La réussite opérationnelle tient aussi à la coordination: sauver d’abord ce qui génère le plus de valeur, isoler les zones propres, organiser les flux, tenir un journal d’intervention, préserver les preuves utiles à l’expertise incendie. Chaque choix (démontage, remplacement, rétrofit) influence l’indemnisation et le délai de redémarrage. Une approche intégrée évite les doublons, réduit les coûts globaux et sécurise les engagements contractuels avec les donneurs d’ordre et les assureurs.

En milieu maritime, l’expertise incendie bateau exige des compétences spécifiques. Les coques composites, les volumes confinés, les réseaux 12/24/48 V, les chargeurs de quai, les packs lithium, les générateurs et la ventilation des cales créent des dynamiques de feu singulières. Les trajets de fumées sont guidés par les cloisons, la mousse d’isolation et les chemins de câbles; les résines et solvants peuvent amplifier la charge calorifique. L’enquête croise inspection des connexions de prise de quai, relevés sur panneaux de distribution, analyse des chargeurs et BMS, ainsi que l’examen des traces sur vaigrages et passes-coques. La coordination avec chantiers navals, sociétés de classification et experts maritimes garantit une remise en état conforme et sécurisée.

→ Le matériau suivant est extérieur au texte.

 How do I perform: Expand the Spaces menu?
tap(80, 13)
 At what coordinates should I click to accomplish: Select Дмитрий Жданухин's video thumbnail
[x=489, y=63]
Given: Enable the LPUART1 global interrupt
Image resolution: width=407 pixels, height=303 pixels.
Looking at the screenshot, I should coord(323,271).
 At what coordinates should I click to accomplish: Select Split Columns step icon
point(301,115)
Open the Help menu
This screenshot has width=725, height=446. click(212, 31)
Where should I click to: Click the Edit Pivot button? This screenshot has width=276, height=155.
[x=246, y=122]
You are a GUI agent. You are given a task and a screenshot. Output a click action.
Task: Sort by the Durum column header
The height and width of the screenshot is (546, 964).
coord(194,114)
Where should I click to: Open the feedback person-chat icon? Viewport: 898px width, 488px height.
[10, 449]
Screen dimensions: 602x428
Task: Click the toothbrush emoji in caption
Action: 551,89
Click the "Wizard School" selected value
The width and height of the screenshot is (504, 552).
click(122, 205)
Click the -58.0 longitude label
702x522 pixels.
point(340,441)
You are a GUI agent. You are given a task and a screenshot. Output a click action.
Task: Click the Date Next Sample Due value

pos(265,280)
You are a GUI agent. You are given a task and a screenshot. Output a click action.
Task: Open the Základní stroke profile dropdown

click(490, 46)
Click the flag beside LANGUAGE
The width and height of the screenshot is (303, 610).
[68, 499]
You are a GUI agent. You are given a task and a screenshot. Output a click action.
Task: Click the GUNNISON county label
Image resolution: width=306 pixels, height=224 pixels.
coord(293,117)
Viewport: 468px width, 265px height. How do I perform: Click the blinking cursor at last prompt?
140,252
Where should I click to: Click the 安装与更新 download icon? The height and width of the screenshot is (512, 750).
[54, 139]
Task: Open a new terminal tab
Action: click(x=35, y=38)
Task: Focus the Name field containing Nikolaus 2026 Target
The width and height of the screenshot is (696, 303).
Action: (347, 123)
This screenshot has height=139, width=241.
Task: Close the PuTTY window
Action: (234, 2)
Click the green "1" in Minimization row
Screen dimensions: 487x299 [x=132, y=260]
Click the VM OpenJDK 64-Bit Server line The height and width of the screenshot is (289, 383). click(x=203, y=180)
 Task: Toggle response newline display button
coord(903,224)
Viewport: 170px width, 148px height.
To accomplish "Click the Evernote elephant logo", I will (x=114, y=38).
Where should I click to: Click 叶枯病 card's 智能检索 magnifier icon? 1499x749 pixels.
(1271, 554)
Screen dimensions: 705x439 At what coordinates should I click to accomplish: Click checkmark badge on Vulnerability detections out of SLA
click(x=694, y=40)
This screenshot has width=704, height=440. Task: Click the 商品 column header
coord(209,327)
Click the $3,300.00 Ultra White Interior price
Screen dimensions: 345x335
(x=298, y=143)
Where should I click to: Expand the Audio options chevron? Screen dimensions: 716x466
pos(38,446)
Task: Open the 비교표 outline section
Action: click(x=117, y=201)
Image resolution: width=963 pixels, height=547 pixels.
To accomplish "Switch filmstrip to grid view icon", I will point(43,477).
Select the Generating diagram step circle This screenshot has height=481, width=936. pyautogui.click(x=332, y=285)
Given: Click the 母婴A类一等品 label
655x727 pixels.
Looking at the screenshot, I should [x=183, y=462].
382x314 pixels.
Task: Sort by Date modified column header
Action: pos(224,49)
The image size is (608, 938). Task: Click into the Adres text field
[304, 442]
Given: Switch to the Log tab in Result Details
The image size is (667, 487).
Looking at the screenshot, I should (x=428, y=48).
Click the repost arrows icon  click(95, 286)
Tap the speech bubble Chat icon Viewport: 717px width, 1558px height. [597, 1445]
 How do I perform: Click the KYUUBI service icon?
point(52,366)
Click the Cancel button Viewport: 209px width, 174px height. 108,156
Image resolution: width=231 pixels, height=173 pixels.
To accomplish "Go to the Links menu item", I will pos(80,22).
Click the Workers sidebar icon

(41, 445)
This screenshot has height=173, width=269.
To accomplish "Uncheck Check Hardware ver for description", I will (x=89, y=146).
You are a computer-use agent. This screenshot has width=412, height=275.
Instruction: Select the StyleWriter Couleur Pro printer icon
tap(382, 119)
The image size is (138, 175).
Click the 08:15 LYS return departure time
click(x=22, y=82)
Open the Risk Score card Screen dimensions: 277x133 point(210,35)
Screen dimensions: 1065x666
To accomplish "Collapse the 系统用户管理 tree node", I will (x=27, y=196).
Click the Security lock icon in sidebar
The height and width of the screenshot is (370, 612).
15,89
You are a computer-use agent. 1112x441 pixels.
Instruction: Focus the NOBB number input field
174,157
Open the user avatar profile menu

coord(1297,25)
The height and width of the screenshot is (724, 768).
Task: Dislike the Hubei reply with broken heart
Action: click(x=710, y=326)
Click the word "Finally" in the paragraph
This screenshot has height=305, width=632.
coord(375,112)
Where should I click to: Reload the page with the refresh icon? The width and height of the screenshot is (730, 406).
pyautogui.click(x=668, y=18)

Étude de cas: sur un yacht de 18 m, un échauffement progressif du connecteur de quai a initié une carbonisation lente dans un coffre technique avant la phase de flamme. Les marques en V inversées et les micro-soudures sur conducteurs ont confirmé l’origine électrique. L’intervention rapide a limité la propagation, mais les suies chlorées ont menacé l’électronique. Un protocole de décontamination ciblé, associé à la justification technique des remplacements prioritaires, a permis d’optimiser l’indemnisation sinistre incendie et d’accélérer la remise en service. Cette maîtrise du couple enquête/décontamination illustre la valeur d’une approche globale en environnement nautique, où chaque heure d’immobilisation compte et où la sécurité post-réparation ne tolère aucun compromis.